* _Texto apresentado_:
========================
Nisso, o personagem mais emblemático talvez seja Kai, o melhor amigo de Tomo e responsável por alguns dos momentos mais pungentes de toda a narrativa. Como Tomo, Kai é uma criança que está começando a descobrir a vida, que desde cedo já entende bem para que lado seu coração bate, mas que também se vê às voltas com um mundo incrivelmente hostil a começar por sua própria mãe, uma mulher conservadora, religiosa, austera e exigente que se esforça para fazer dele um virtuose do violino. Aos poucos, conforme sua segurança emocional vai se vendo sabotada em favor de que “seja sempre uma pessoa normal”, Kai mostra o quanto o custo disso é alto demais, mesmo que seu ambiente insista em cobrar sem tréguas. São literalmente as “boas-vindas” ao mundo dos adultos, com um belo de um tapa na cara.
E o contraponto com Rinko, por sua vez já inserida nesse universo adulto, que ao longo de uma vida bem difícil (muita coisa mostrada nas entrelinhas de flashbacks, como a ausência do pai e as agressões e exigências acima de limites humanos na escola) desenvolveu técnicas e técnicas de como não explodir vivendo numa sociedade que no geral a trata mal, que sempre tem uma palavra áspera ou preconceito para agredi-la. Rinko se dedica ao tricô para descarregar nas peças que produz (algo bem incomum, mas que vamos deixar para o espectador descobrir por si só) toda a amargura que poderia carregar. Um jeito de quebrar o fluxo da energia ruim e transformá-lo em algo que seja positivo, se focar para tratar com amor renovado um mundo que lhe deu pedradas. O exercício de meditar com um rosário budista de 108 “contas” de lã bem incomuns, até se livrar simbolicamente de todo o mal do corpo e da alma (esperem alusões a isso na história, aliás).
========================
* _Material apresentado_:
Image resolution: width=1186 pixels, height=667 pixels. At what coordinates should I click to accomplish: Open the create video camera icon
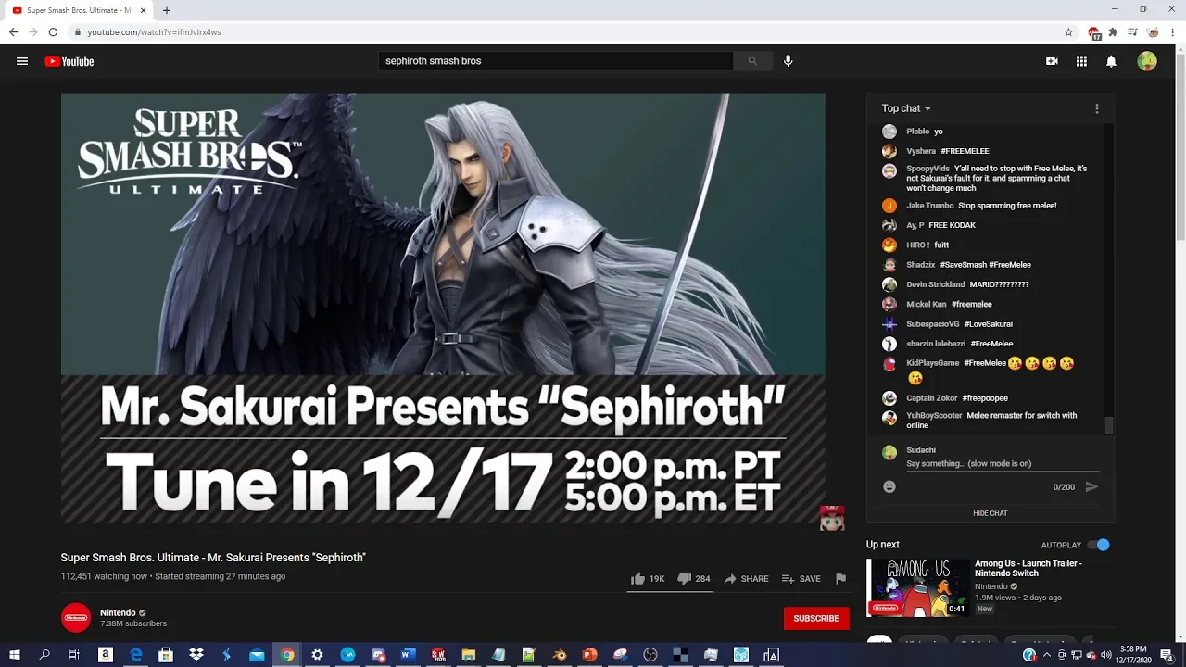[x=1052, y=61]
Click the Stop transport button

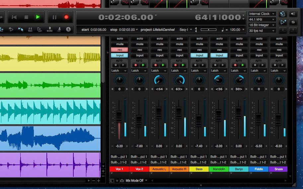click(x=26, y=17)
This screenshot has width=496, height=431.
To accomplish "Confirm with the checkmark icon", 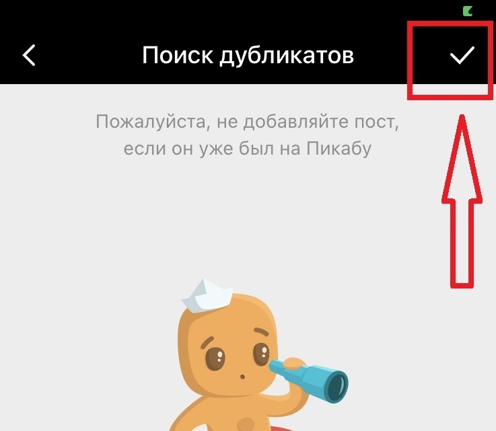I will pos(462,55).
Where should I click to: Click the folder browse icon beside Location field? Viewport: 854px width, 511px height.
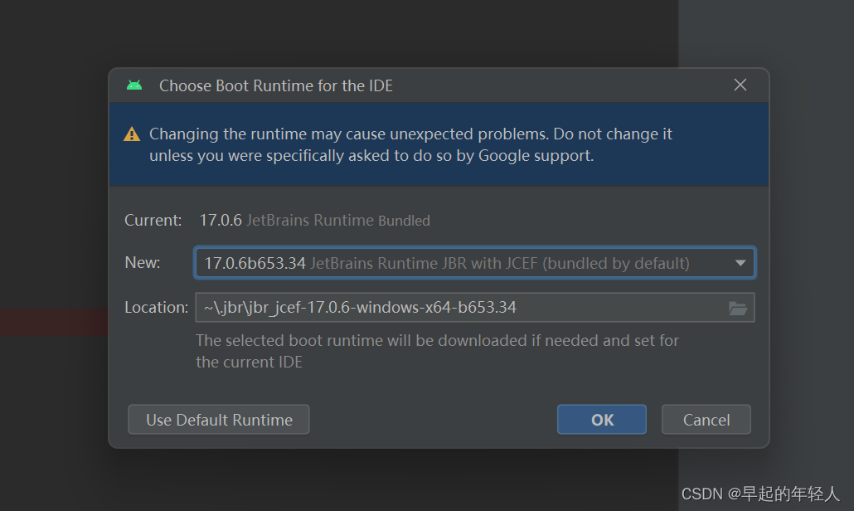click(x=739, y=307)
========================
* _Instruções a seguir_: Pode reproduzir na íntegra o texto sobre Kai e Rinko, sem mudar uma palavra?

* _Resolução da tarefa_:
Nisso, o personagem mais emblemático talvez seja Kai, o melhor amigo de Tomo e responsável por alguns dos momentos mais pungentes de toda a narrativa. Como Tomo, Kai é uma criança que está começando a descobrir a vida, que desde cedo já entende bem para que lado seu coração bate, mas que também se vê às voltas com um mundo incrivelmente hostil a começar por sua própria mãe, uma mulher conservadora, religiosa, austera e exigente que se esforça para fazer dele um virtuose do violino. Aos poucos, conforme sua segurança emocional vai se vendo sabotada em favor de que “seja sempre uma pessoa normal”, Kai mostra o quanto o custo disso é alto demais, mesmo que seu ambiente insista em cobrar sem tréguas. São literalmente as “boas-vindas” ao mundo dos adultos, com um belo de um tapa na cara.
E o contraponto com Rinko, por sua vez já inserida nesse universo adulto, que ao longo de uma vida bem difícil (muita coisa mostrada nas entrelinhas de flashbacks, como a ausência do pai e as agressões e exigências acima de limites humanos na escola) desenvolveu técnicas e técnicas de como não explodir vivendo numa sociedade que no geral a trata mal, que sempre tem uma palavra áspera ou preconceito para agredi-la. Rinko se dedica ao tricô para descarregar nas peças que produz (algo bem incomum, mas que vamos deixar para o espectador descobrir por si só) toda a amargura que poderia carregar. Um jeito de quebrar o fluxo da energia ruim e transformá-lo em algo que seja positivo, se focar para tratar com amor renovado um mundo que lhe deu pedradas. O exercício de meditar com um rosário budista de 108 “contas” de lã bem incomuns, até se livrar simbolicamente de todo o mal do corpo e da alma (esperem alusões a isso na história, aliás).